- Problem requirements: Can you set out the lines below as a numbered list, skipping any blank lines and leaving the pictures out?

═════ Data for this task

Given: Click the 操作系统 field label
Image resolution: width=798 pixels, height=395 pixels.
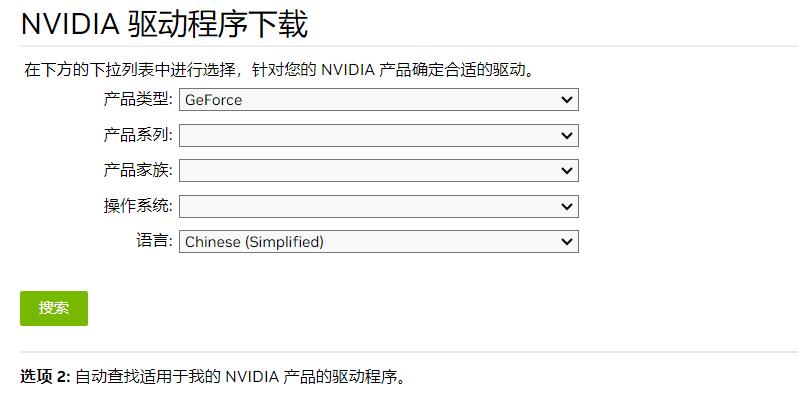Looking at the screenshot, I should [138, 206].
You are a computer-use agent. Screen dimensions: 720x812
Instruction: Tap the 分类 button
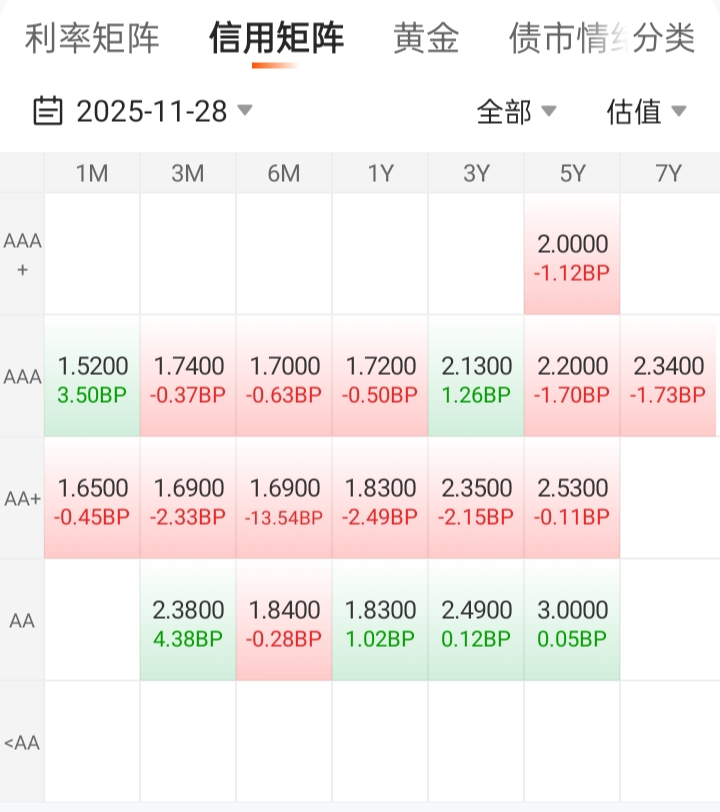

══════════

- Solution for this problem:
1. Given: Click the 操作系统 field label
2. Image resolution: width=798 pixels, height=395 pixels.
3. Looking at the screenshot, I should [138, 206].
4. You are a computer-use agent. Screen dimensions: 720x812
5. Instruction: Tap the 分类 button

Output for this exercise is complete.